Blown glass sculptures in particular, he explains, are the product of a violent creation process where the material is often “wounded” in the creation of his work, which he sees as a “metaphor for the beauty and sadness that exist within human experience as well as nature.”
For the past three decades, Othoniel has been experimenting with his alchemical wonders, initially executing intimately scaled works, which, in time, led to a host of monumental commissions that have graced the grounds of Versailles, the Peggy Guggenheim Museum in Venice, and, later this year, the Conservatory of Flowers in San Francisco’s Golden Gate Park. All the while, he has pursued an obsession with flowers and their infinite symbolic associations. “Flowers allow us to explore our concerns with ephemerality and permanence, life and death, figure and ground, form and color.”
In recent years, the artist has found himself in high demand by luxury brands, including Dior, Louis Vuitton, and Chanel, which have tapped him to collaborate on a host of projects. Such collaborations, he says, have been a natural outgrowth of the personal relationships he has built with those who collect his oeuvre. It was Bernard Arnault and his daughter, Delphine, for instance, who invited him to create the iconic J’Adore bottle for Dior, and starchitect Peter Marino, who commissioned a suite of important works for Chanel’s flagship stores around the globe.

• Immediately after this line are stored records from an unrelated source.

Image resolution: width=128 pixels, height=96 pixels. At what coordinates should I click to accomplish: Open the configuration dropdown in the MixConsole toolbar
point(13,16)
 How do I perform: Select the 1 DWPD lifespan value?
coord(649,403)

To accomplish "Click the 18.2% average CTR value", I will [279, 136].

For the New York exhibition, Othoniel is presenting ten paintings and seven sculptures in mirrored glass inspired by the chrysanthemum flower, or kiku in Japanese, a symbol of joy, pleasure, and eternity. The sculptures represent a continuation of artist’s “infinite knots” series, which he embarked on a decade ago in collaboration with Mexican mathematician Aubin Arroyo. Each of the resulting glass constructions is “based on a mathematical theory used to calculate the infinities of reflections contained within one sphere of mirrors.”
Gallerist Emmanuel Perrotin says of Othoniel’s work, “It is monumental yet delicate, baroque yet minimal, poetic yet political. His contemplative forms, like oxymorons, have the power to reconcile opposites. With a capacity to harmonize people with their environment, his art invites viewers to inhabit his world through reflection and motion.”
Jean-Michel Othoniel: Wild Rosebuds runs through August 13 at Perrotin (130 Orchard Street). A retrospective of Othoniel’s work will open at the Petit Palais in Paris in September.